ABOUT THIS TASK: Copy out the ProShares Long Online/Short Stores ETF article word for word.

The coronavirus is hastening an already fast-moving trend, that being shoppers’ preference for online retail over brick-and-mortar stores. With malls and non-essential stores currently shuttered, e-commerce is booming and that puts the spotlight on the ProShares Long Online/Short Stores ETF (NYSEArca: CLIX).

CLIX tracks the ProShares Long Online/Short Stores Index, which combines two specialized retail indexes into one. It is 100% long the ProShares Online Retail Index, which includes retailers that primarily sell online or through other non-store channels, and 50% short the Solactive-ProShares Bricks and Mortar Retail Store Index that brings together traditional in-store retailers. So, the strategy benefits from the decreased foot traffic to traditional brick-and-mortar shops and from the increased reliance on online sales as more people shop at home.

Data confirm that COVID-19 is adversely impacting some old school retailers.

RECORDS PROVIDED:
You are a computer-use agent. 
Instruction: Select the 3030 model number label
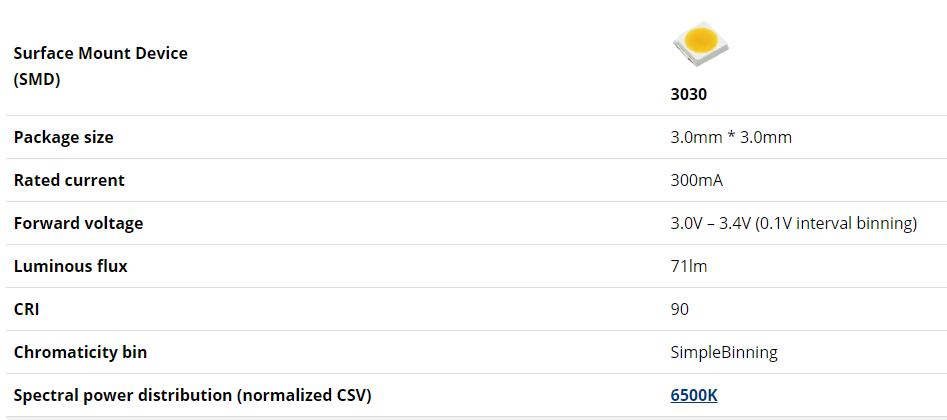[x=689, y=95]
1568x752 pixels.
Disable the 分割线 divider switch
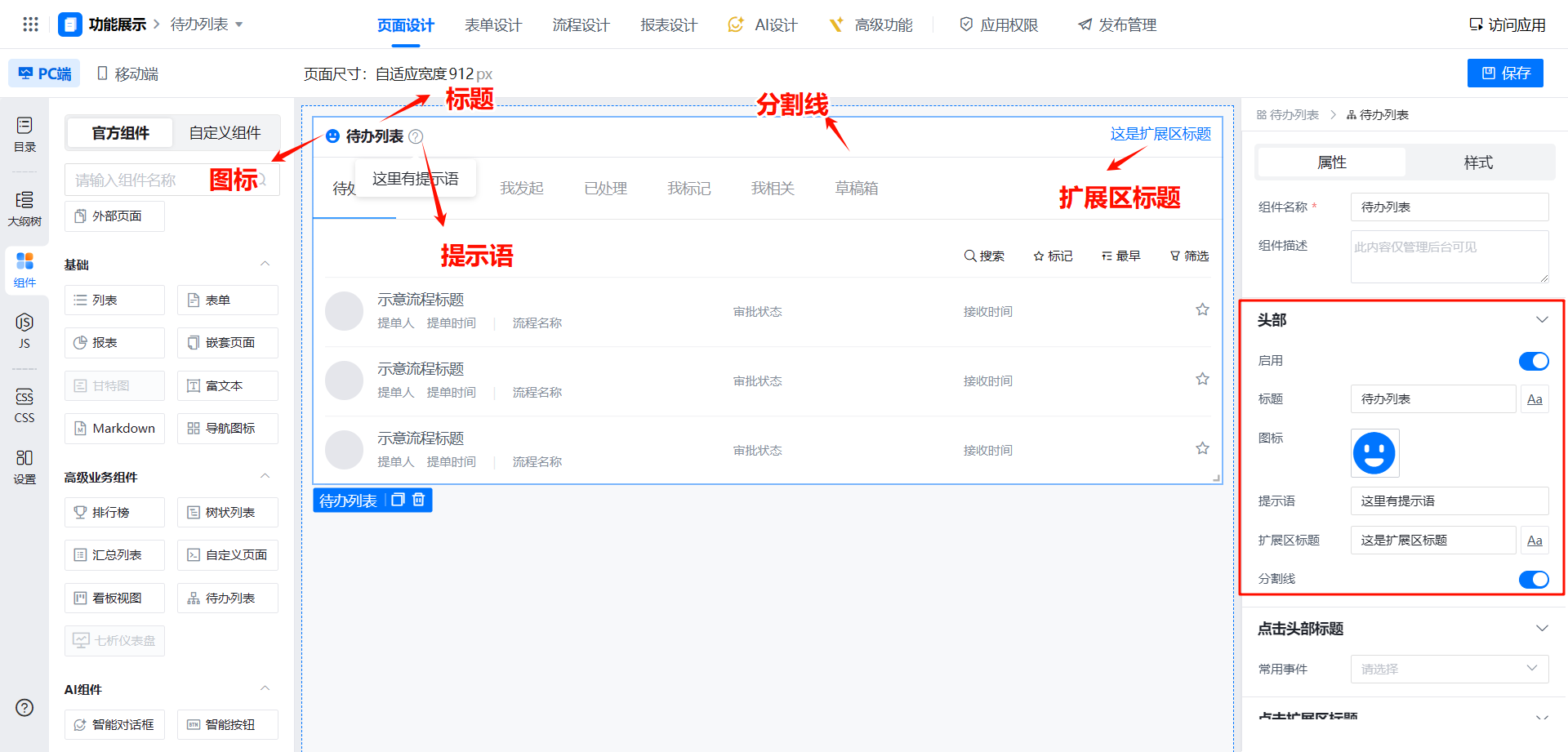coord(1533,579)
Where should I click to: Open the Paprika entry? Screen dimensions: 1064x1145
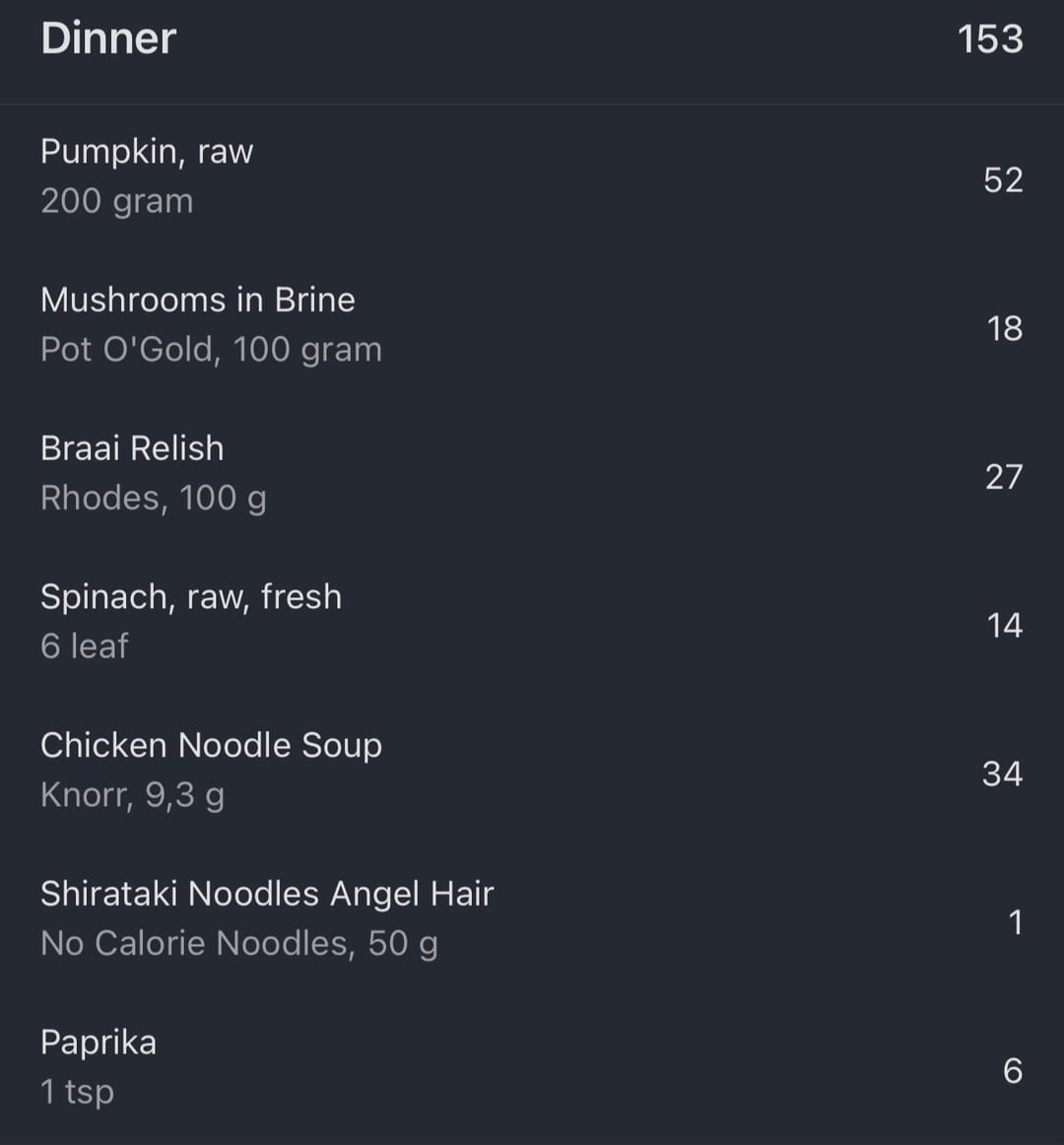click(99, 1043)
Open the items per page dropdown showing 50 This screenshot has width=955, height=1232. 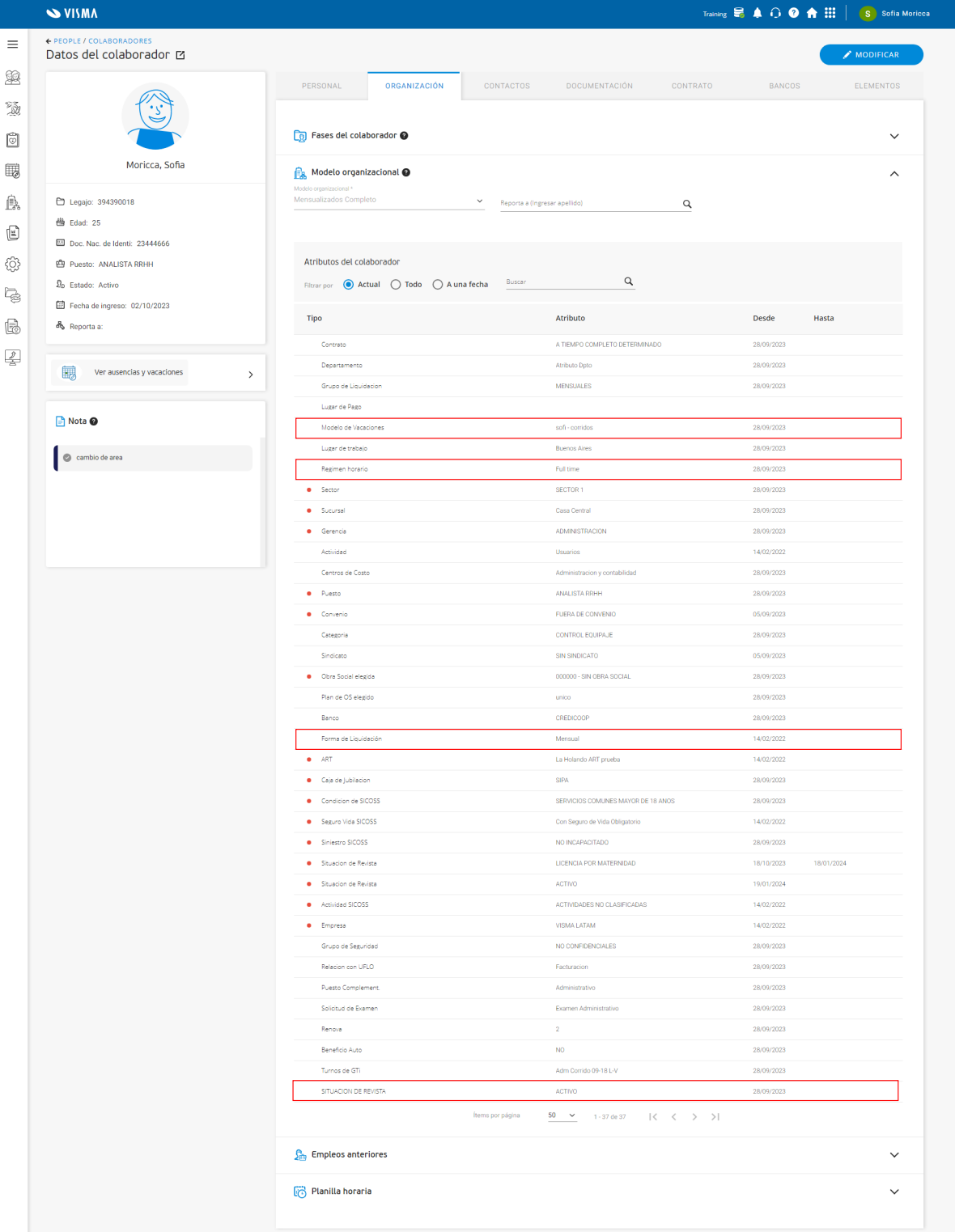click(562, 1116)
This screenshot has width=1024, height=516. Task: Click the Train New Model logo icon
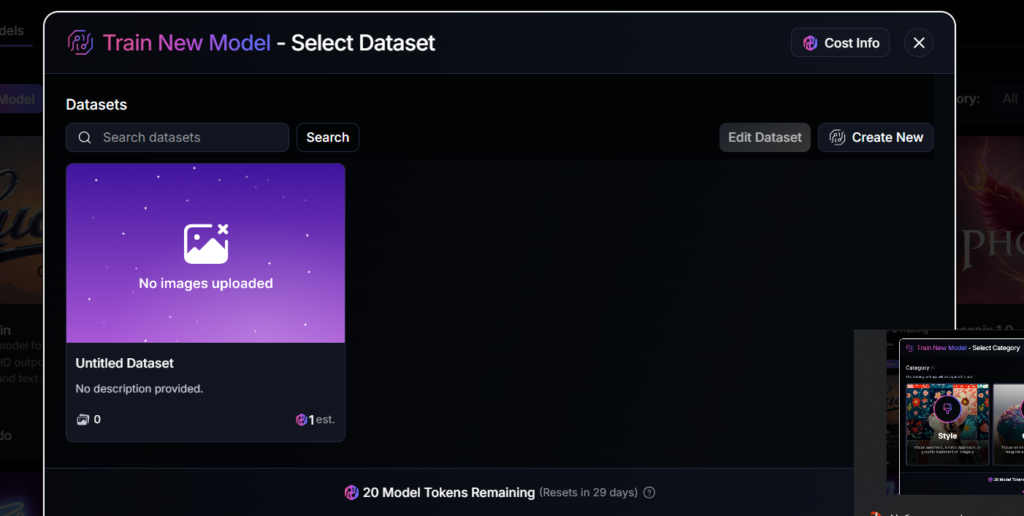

SOLVED PROBLEM:
The coronavirus is hastening an already fast-moving trend, that being shoppers’ preference for online retail over brick-and-mortar stores. With malls and non-essential stores currently shuttered, e-commerce is booming and that puts the spotlight on the ProShares Long Online/Short Stores ETF (NYSEArca: CLIX).

CLIX tracks the ProShares Long Online/Short Stores Index, which combines two specialized retail indexes into one. It is 100% long the ProShares Online Retail Index, which includes retailers that primarily sell online or through other non-store channels, and 50% short the Solactive-ProShares Bricks and Mortar Retail Store Index that brings together traditional in-store retailers. So, the strategy benefits from the decreased foot traffic to traditional brick-and-mortar shops and from the increased reliance on online sales as more people shop at home.

Data confirm that COVID-19 is adversely impacting some old school retailers.